Why the committee made the recommendation
Evidence was available for 5 treatment options: SABA alone used as needed; regular ICS plus SABA as needed; SABA/ICS combination inhaler used as needed; regular SABA/ICS combination inhaler; and regular montelukast. The evidence did not encompass all possible comparisons of the 5 options, but overall, those that included the use of an ICS clearly showed greater benefits than those without an ICS, and regular ICS (either ICS alone or ICS/SABA) was superior to intermittent ICS/SABA. The most important benefits of regular ICS were seen in reducing exacerbations or hospital admissions. There was no advantage to using regular ICS/SABA instead of regular ICS alone.
In making recommendations for this age group, the committee took into account the difficulty of making a firm diagnosis of asthma. Episodes of cough and wheezing can occur with recurrent viral infections and be difficult to distinguish from asthma, and there are concerns about treating young children with long-term ICS when they may not need them.
The committee were aware of evidence outside the review of diagnostic tests showing that asthma is more likely than recurrent viral wheeze when the episodes are frequent or severe, when they occur in the absence of other signs of viral illness and when the child shows other evidence of atopy. They made recommendations on the staged introduction of ICS as part of the diagnostic process in infants. They agreed that young children with recurrent wheeze and features suggesting asthma should be treated empirically with a low dose of ICS for 8 to 12 weeks, and then this can be stopped. If symptoms soon re-appear after stopping ICS, this suggests that the ICS was beneficial rather than the improvement being due to the natural remission of a viral episode. Once the presence of asthma is established with reasonable certainty the committee agreed that regular paediatric low-dose ICS should be restarted, with subsequent steps added if needed.

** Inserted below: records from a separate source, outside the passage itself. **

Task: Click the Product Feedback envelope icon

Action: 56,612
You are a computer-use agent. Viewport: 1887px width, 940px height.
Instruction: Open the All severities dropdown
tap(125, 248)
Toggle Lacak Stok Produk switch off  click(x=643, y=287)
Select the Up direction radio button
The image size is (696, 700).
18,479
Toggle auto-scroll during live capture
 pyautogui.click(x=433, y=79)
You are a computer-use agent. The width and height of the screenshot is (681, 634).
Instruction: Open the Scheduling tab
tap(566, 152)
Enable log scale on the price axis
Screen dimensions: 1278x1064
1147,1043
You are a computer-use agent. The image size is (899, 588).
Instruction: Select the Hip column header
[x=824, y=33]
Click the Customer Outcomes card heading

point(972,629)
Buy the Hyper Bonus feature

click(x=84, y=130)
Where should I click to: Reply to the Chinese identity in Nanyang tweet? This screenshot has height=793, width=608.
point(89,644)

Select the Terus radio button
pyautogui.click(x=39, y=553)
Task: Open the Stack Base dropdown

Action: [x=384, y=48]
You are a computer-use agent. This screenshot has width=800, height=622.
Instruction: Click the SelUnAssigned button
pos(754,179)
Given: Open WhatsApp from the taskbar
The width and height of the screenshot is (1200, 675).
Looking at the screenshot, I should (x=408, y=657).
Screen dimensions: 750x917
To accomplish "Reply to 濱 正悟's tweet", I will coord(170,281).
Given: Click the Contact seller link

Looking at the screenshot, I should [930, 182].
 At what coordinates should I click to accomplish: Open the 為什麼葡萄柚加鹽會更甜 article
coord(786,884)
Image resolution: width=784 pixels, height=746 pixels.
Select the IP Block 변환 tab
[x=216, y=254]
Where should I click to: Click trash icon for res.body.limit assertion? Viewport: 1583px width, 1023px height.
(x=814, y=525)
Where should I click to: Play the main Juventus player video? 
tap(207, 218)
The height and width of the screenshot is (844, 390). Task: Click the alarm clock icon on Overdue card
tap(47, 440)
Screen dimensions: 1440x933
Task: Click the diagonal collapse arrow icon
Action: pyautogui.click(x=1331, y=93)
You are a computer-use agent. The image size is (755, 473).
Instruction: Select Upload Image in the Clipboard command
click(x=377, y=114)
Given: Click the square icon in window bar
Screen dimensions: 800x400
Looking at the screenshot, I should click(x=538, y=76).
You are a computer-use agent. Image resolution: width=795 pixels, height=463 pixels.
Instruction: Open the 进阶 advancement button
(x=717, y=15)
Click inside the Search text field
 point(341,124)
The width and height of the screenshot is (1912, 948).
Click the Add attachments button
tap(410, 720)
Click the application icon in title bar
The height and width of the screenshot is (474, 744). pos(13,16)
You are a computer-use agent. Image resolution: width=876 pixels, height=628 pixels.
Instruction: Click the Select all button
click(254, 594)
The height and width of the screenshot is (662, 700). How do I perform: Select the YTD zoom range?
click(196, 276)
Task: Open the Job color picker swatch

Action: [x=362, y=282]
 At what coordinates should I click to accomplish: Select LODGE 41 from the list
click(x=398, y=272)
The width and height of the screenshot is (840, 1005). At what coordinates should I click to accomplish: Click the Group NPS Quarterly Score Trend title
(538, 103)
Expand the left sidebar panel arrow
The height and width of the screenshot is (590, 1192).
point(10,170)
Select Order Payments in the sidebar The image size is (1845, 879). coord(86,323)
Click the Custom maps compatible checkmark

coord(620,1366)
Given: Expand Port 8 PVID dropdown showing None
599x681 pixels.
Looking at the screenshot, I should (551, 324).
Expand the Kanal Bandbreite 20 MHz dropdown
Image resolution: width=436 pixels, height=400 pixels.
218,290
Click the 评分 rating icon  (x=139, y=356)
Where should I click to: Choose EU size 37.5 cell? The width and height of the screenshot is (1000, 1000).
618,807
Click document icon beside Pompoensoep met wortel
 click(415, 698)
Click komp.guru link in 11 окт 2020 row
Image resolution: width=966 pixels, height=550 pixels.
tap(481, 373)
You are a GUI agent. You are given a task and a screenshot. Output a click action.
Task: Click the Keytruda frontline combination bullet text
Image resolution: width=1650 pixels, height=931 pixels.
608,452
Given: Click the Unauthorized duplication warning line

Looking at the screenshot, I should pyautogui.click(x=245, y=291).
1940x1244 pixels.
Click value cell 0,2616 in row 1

As diagnosis in this age group is so difficult, the committee agreed that thresholds for referral to an asthma specialist should be low.
How the recommendation might affect practice
The recommendations for treatment of newly diagnosed asthma in children are in line with current NICE recommendations.
Full details of the evidence and the committee’s discussion are in evidence review P: drug classes for initial asthma management.